Print out the data that follows exactly, character for character, apart from the pictures.

(AVAILABLE RECORDS begins)

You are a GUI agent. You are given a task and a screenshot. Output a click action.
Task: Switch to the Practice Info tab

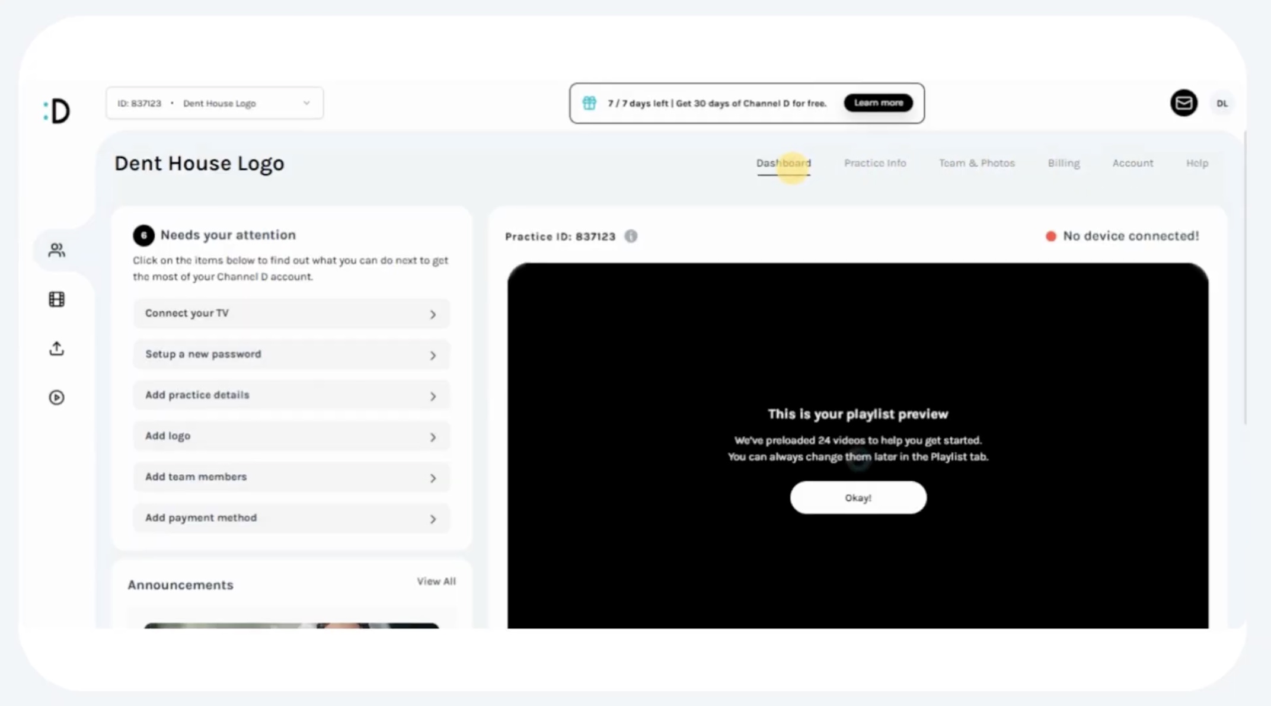click(x=874, y=163)
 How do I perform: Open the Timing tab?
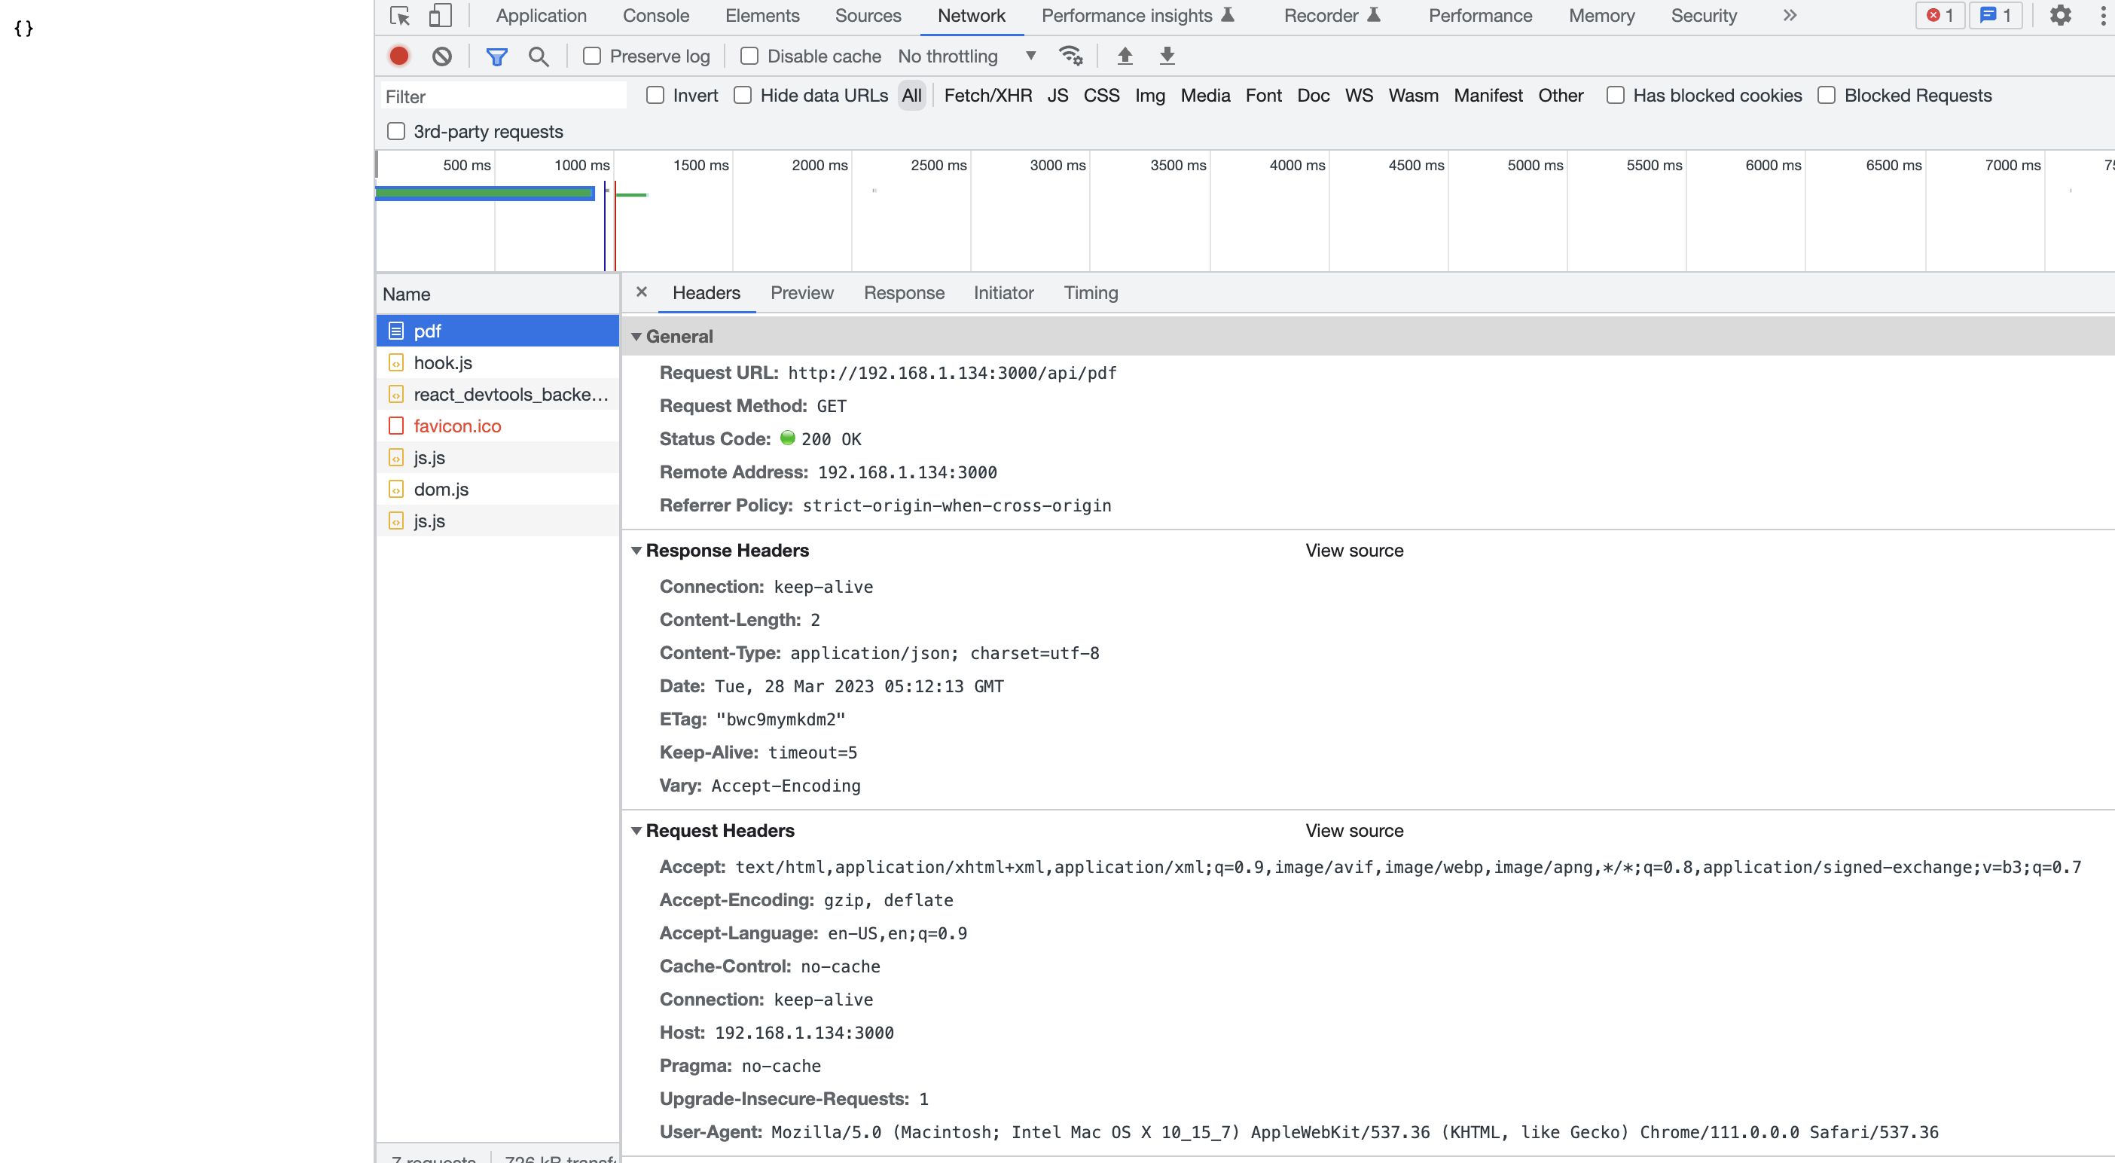(x=1090, y=292)
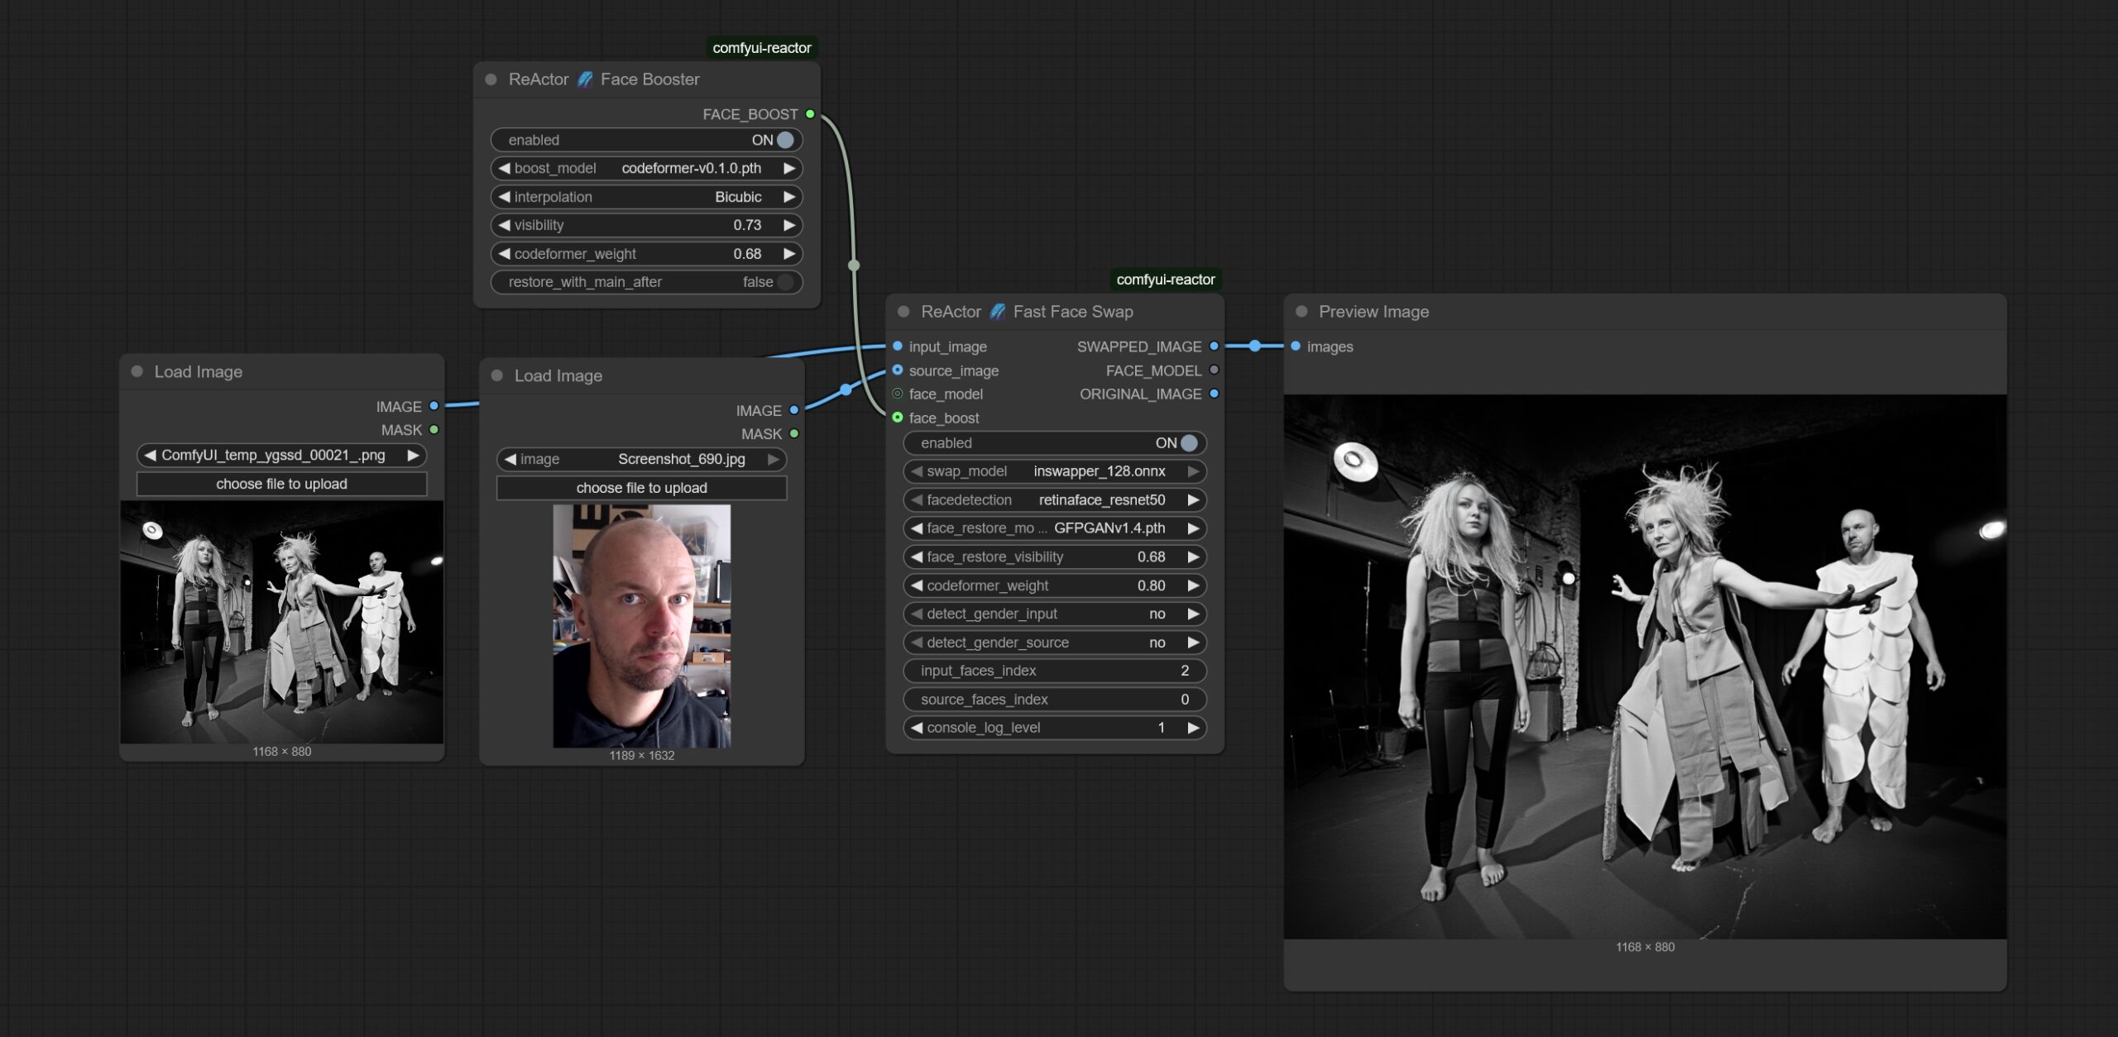Click the Preview Image node collapse dot

pos(1301,312)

(AVAILABLE RECORDS ends)

**EXERCISE SOLUTION**
You are a GUI agent. You are given a task and a screenshot. Output a click action.
Task: Switch to the Practice Info tab

click(x=874, y=163)
 How do I perform: Open the Timing tab?
(x=1090, y=292)
Click the Preview Image node collapse dot

pos(1301,312)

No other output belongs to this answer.